Material shown |
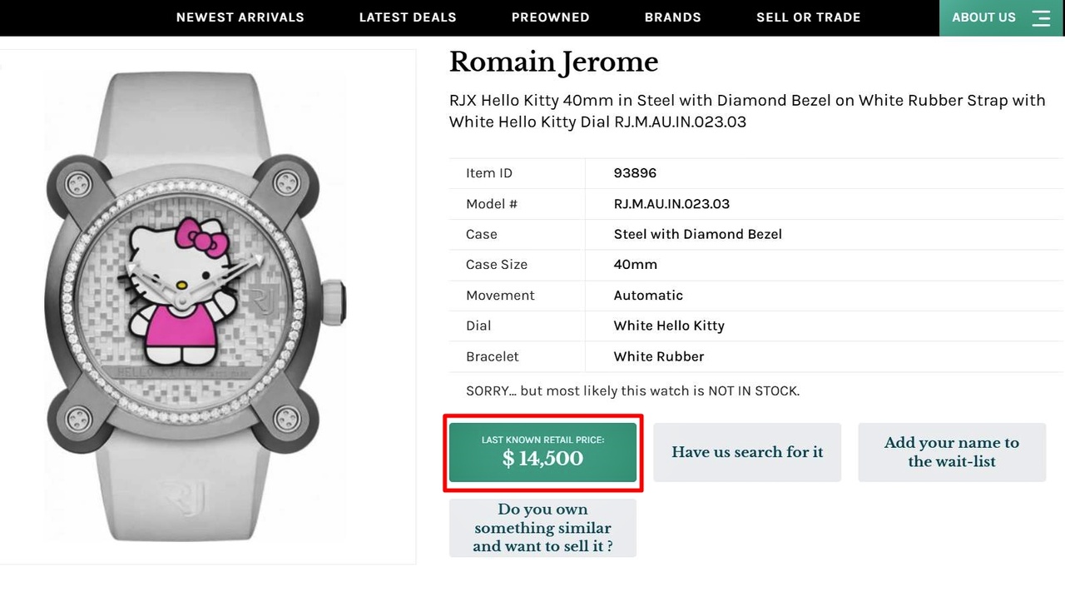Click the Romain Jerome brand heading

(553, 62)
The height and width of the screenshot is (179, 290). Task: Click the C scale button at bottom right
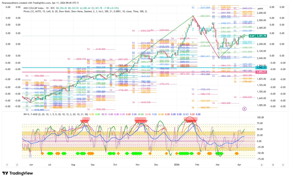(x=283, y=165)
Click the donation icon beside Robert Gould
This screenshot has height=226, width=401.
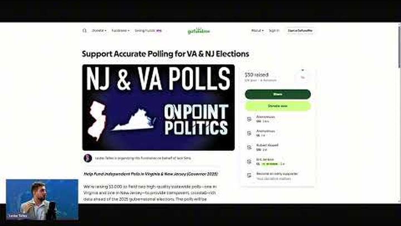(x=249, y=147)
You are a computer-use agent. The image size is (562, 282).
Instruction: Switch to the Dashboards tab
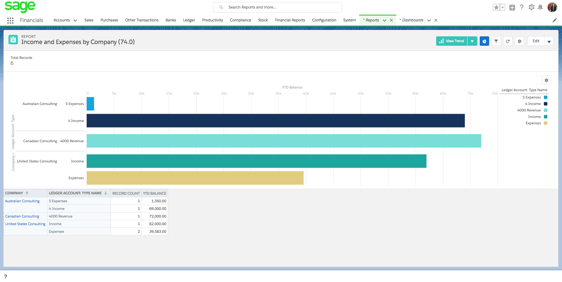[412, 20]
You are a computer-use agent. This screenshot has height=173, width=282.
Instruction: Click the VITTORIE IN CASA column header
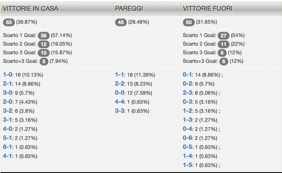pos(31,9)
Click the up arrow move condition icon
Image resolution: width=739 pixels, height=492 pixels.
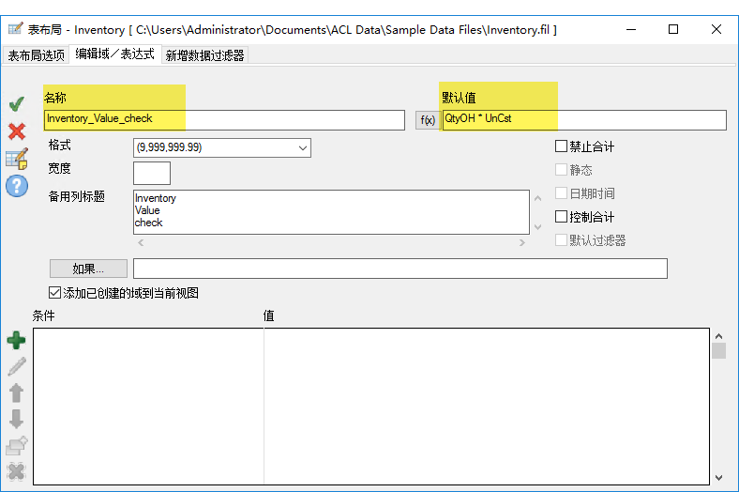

Task details | Only the lines from the one containing "The height and" through the last line of the material are to be restated word for word; no picture is to be included.

Answer to the problem |
The height and width of the screenshot is (179, 290). Task: Click the C scale button at bottom right
(x=283, y=165)
Click the donation icon beside Robert Gould
This screenshot has height=226, width=401.
(x=249, y=147)
You are a computer-use agent. The image size is (562, 282).
Instruction: Switch to the Dashboards tab
[412, 20]
You are a computer-use agent. This screenshot has height=173, width=282.
Instruction: Click the VITTORIE IN CASA column header
pos(31,9)
Click the up arrow move condition icon
Image resolution: width=739 pixels, height=492 pixels.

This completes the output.